Sample AI Agent Audit

This sample uses a deliberately flawed support agent.

Artifact

The agent answers customer support emails. It can retrieve customer account history, read inbound email text, draft replies, and call send_email(to, subject, body). It retrieves the top 12 chunks from a vector database. There is no reranker. The same model reads the inbound email, private customer history, and tool descriptions. The team measures only average thumbs-up score. Failed runs are manually checked when users complain.

Executive Summary

• Overall risk: Critical
• Audit mode: workflow
• Confidence: Medium. The audit has enough architecture evidence to identify major risks, but the actual prompt, tool descriptions, and traces are missing.
• Top risk: The agent combines private data, untrusted email content, and an external send tool.
• Fastest useful fix: Make send_email draft-only behind human approval when the agent has read untrusted inbound email.

System Map

Inbound customer email enters the same model context as private account history. The model drafts the reply and can directly call an outbound email tool. Retrieval uses a top-12 vector search with no reranker. Evaluation is based on average user feedback and manual complaint review.

Findings

1. Private data, untrusted content, and exfiltration are combined

Severity: Critical

Laws: The Lethal Trifecta; Tokens Don't Wear Badges; Quarantine Untrusted Tokens

Evidence: The agent retrieves customer account history, reads inbound email text, and can call send_email(to, subject, body).

Why it matters: A malicious email can instruct the agent to include private account details in a reply or send them to an attacker-controlled address. The model cannot reliably distinguish system instructions from instructions embedded in untrusted email text.

Fix: Remove one leg of the trifecta. The fastest safe fix is to make email sending draft-only with human review whenever the agent has ingested inbound email. A stronger design is to have a quarantined reader summarize untrusted email into structured fields while the privileged planner never sees raw email text.

Verification: Add an adversarial email fixture that asks the agent to forward private account details externally. The test passes only if the agent refuses or produces a draft requiring human approval and never calls send_email.

Confidence: High.

2. Retrieval is broad but not proven relevant

Severity: High

Laws: Retrieval Is the Ceiling; Relevant Beats Plenty; Keyword Still Carries Weight

Evidence: The agent retrieves the top 12 chunks from a vector database with no reranker.

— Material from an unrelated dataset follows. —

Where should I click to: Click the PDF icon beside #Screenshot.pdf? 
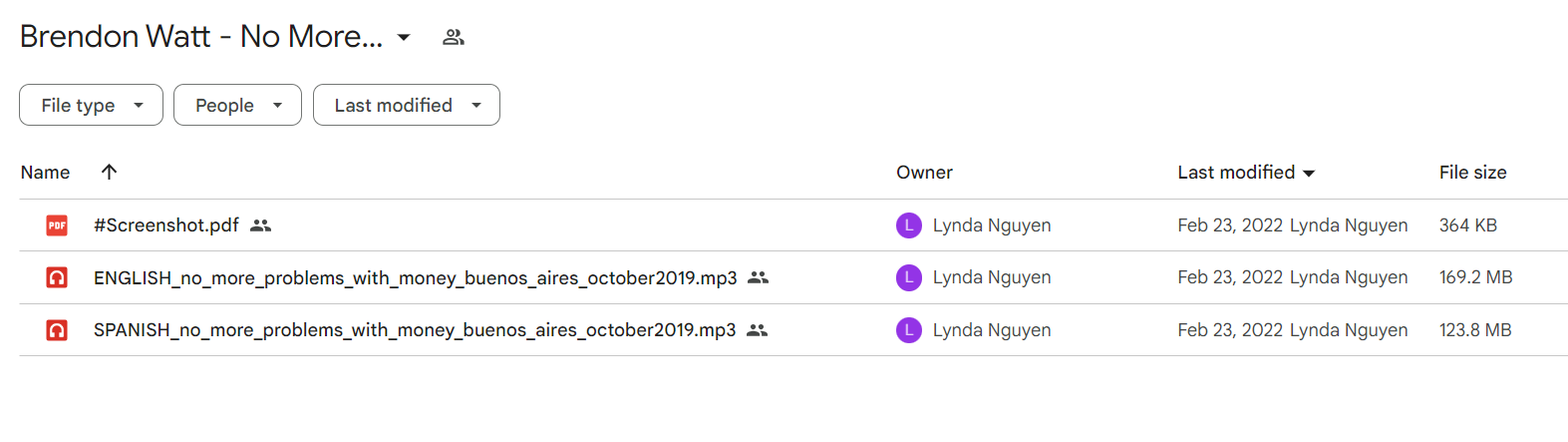coord(57,225)
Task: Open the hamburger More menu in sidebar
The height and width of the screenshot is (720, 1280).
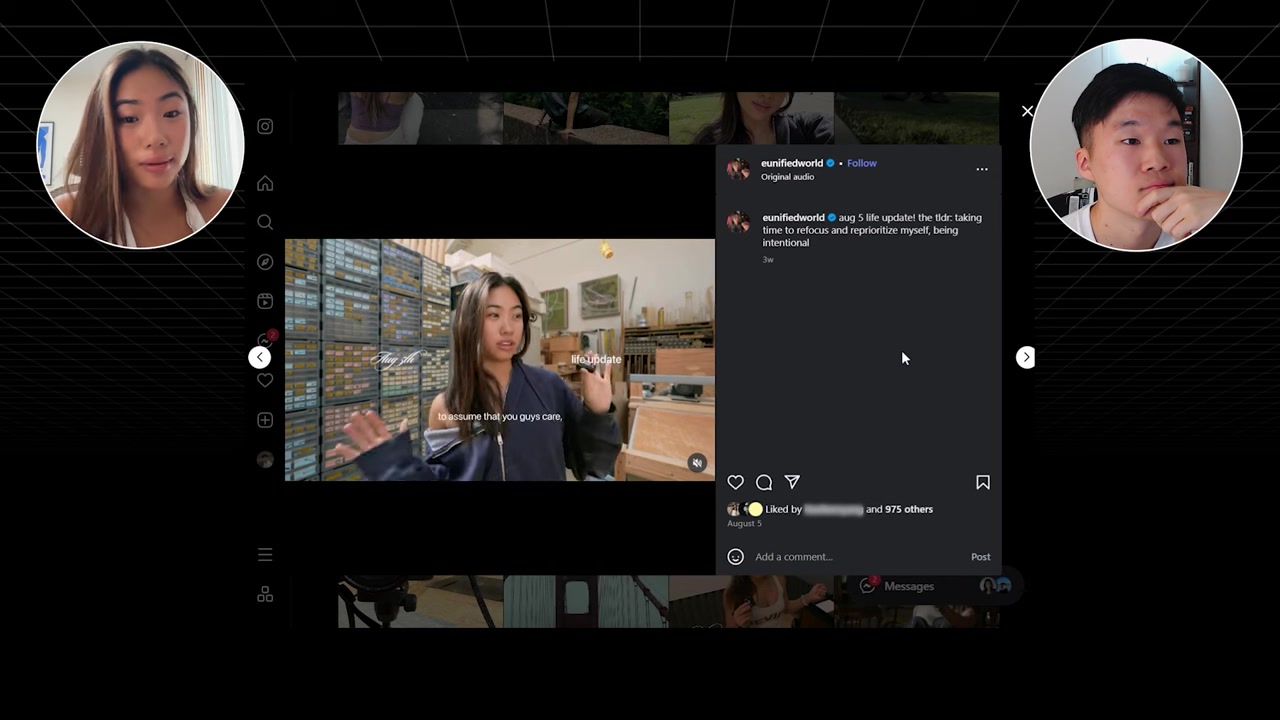Action: (x=265, y=554)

Why it matters: Topically adjacent chunks can be more harmful than irrelevant chunks because they sound plausible while pointing to the wrong policy or customer. If the answer-bearing passage is absent, the model will still produce a fluent response.

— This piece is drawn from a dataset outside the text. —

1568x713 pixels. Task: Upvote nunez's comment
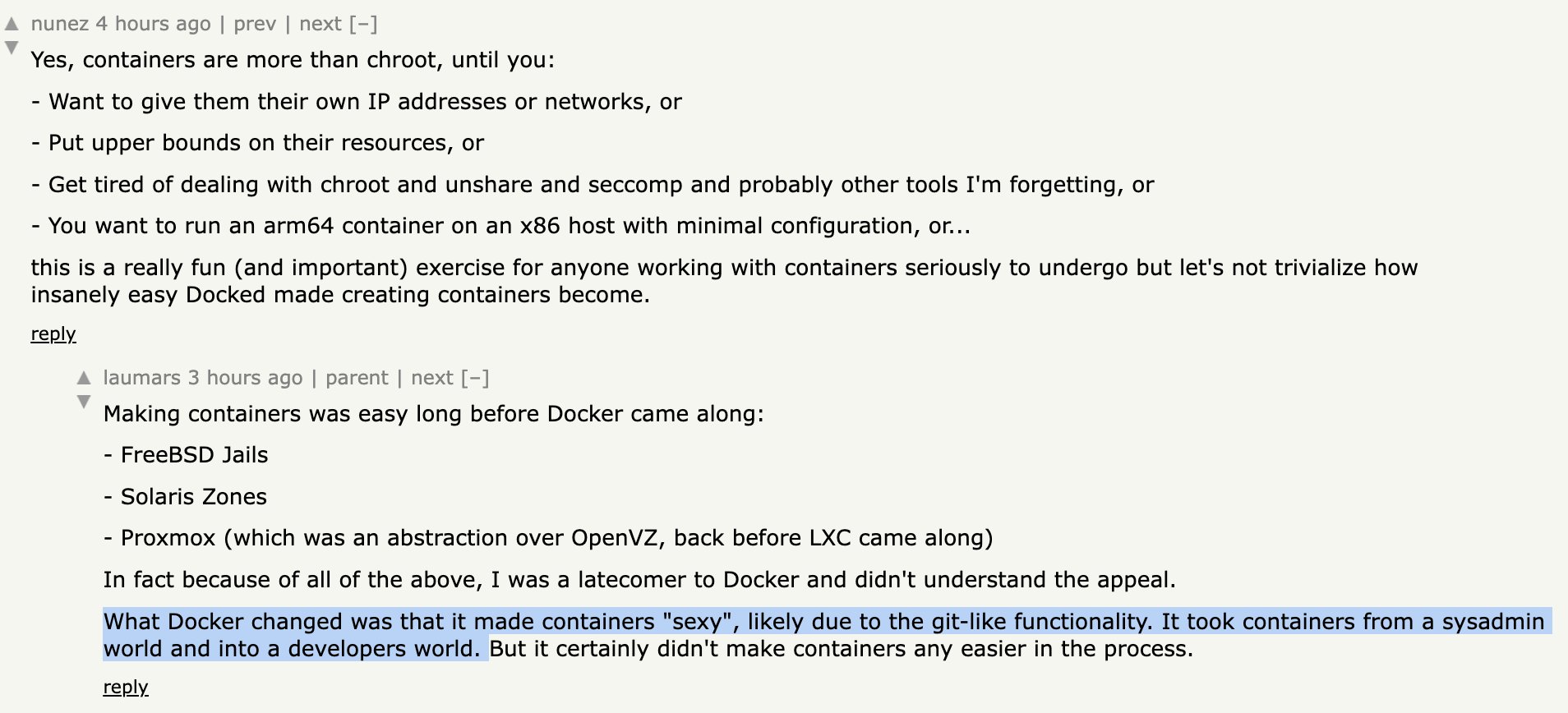12,24
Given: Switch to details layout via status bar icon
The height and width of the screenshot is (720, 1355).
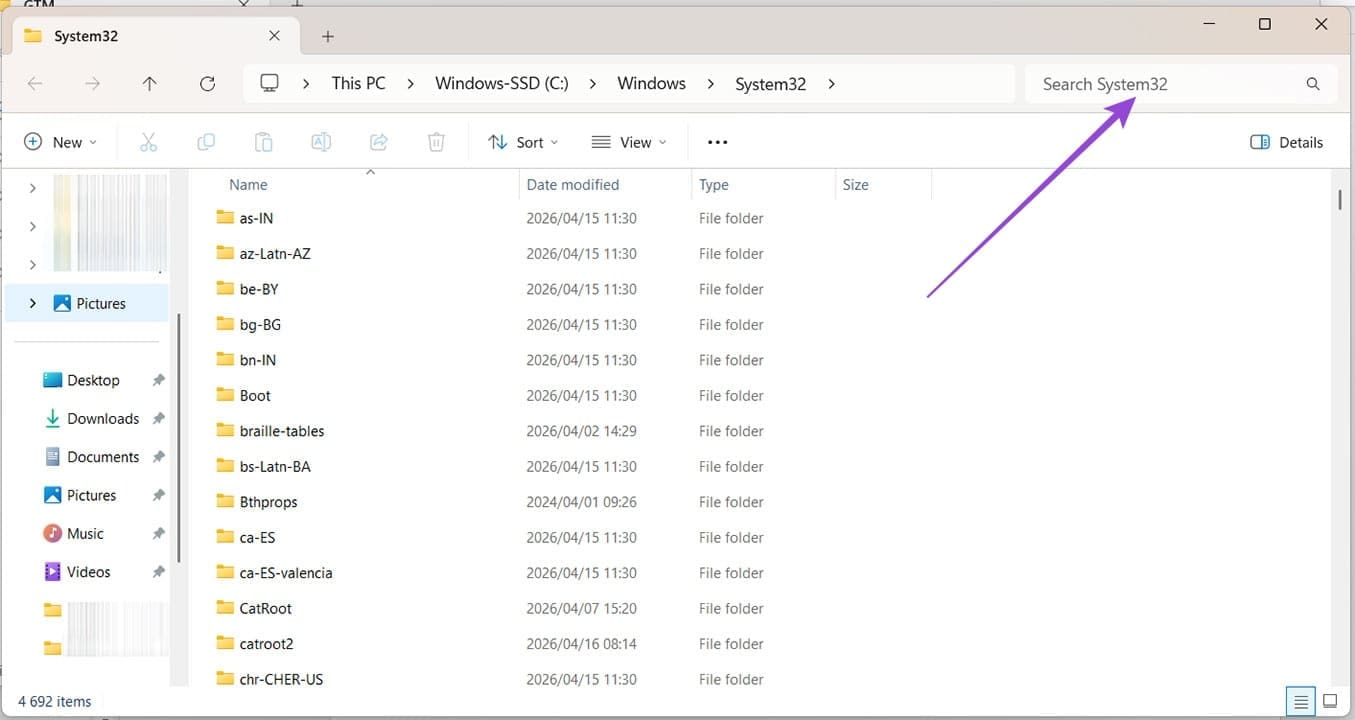Looking at the screenshot, I should tap(1300, 701).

Fix: Create a labeled set of support questions with known supporting passages. Measure recall@k and answer faithfulness. Add hybrid lexical search for exact IDs and policy names, then rerank before passing only the sharpest chunks into context.

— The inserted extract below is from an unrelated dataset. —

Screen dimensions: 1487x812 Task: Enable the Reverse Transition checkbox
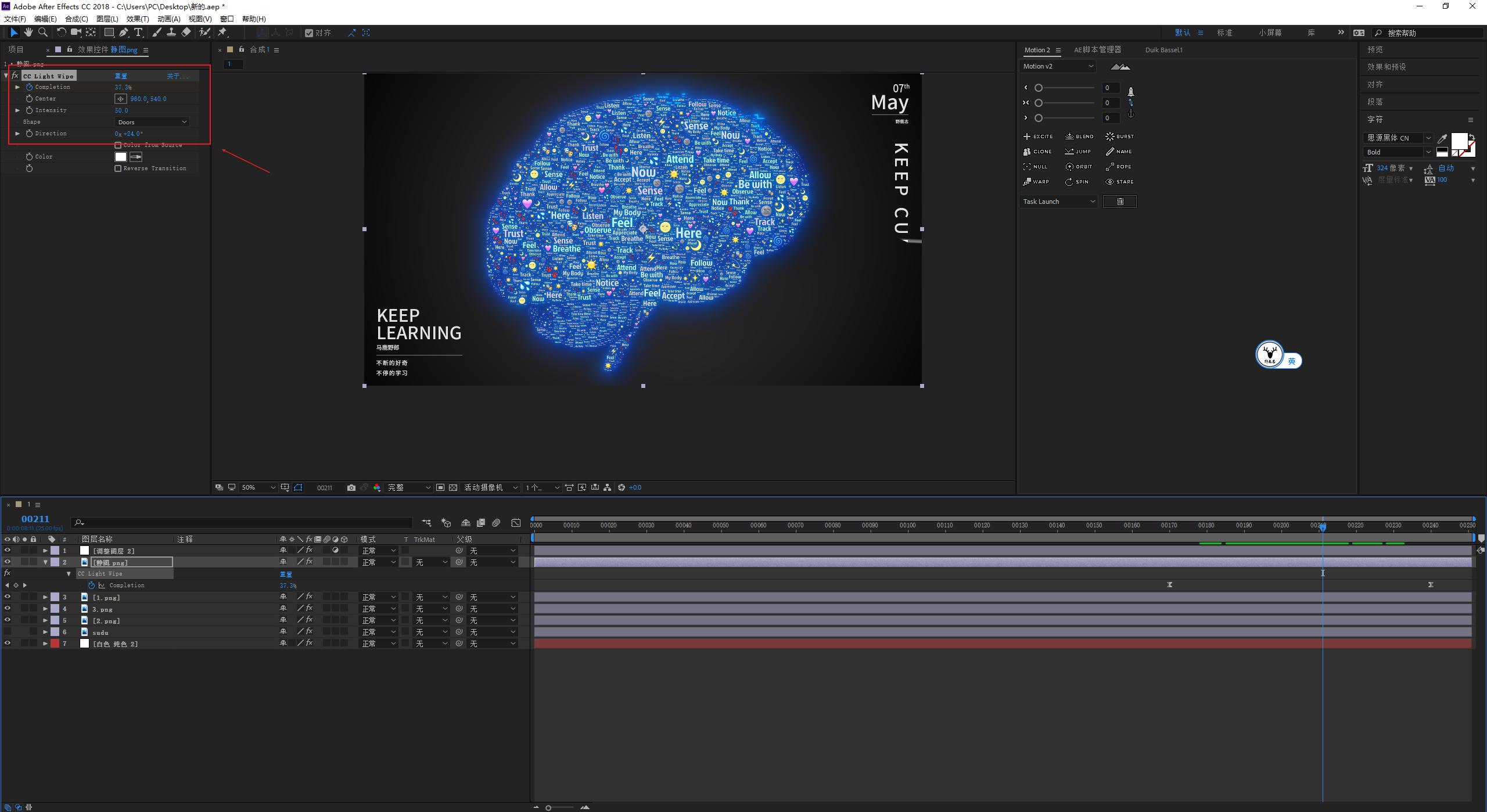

Verification: The labeled retrieval set shows the answer-bearing passage in the final context for target cases, and generated replies cite the selected passage.

Confidence: Medium. The top-k design is known, but no retrieval logs or labeled cases were provided.

3. The metric hides high-risk segments

Severity: Medium

Laws: Averages Lie; Vibes Don't Scale; Regress or Repeat

Evidence: The team measures only average thumbs-up score and checks failed runs manually when users complain.

Why it matters: Overall satisfaction can look fine while billing, refunds, enterprise accounts, or edge-case policy questions fail badly. Complaint-driven review discovers failures after users are already harmed.

Fix: Slice evals by task type, account tier, language, policy area, and risk. Convert every serious complaint into a regression case.

Verification: A dashboard reports per-slice pass rates and the regression suite runs on every prompt/tool change.

Confidence: High.

What Looks Solid

• The team has at least some user feedback signal.
• The agent drafts customer-facing responses in a bounded domain.

Unknowns / Needed Evidence

• Actual system prompt and tool descriptions.
• Whether sent emails are logged with full context.
• Whether customers can include attachments or HTML content.

7-Day Fix Plan

1. Disable direct send_email for runs that ingest inbound email; switch to draft approval.
2. Add one adversarial prompt-injection test for the email workflow.
3. Build a 30-case retrieval eval set from real support tickets.
4. Slice satisfaction and failure metrics by support category.
5. Start converting every complaint into a regression fixture.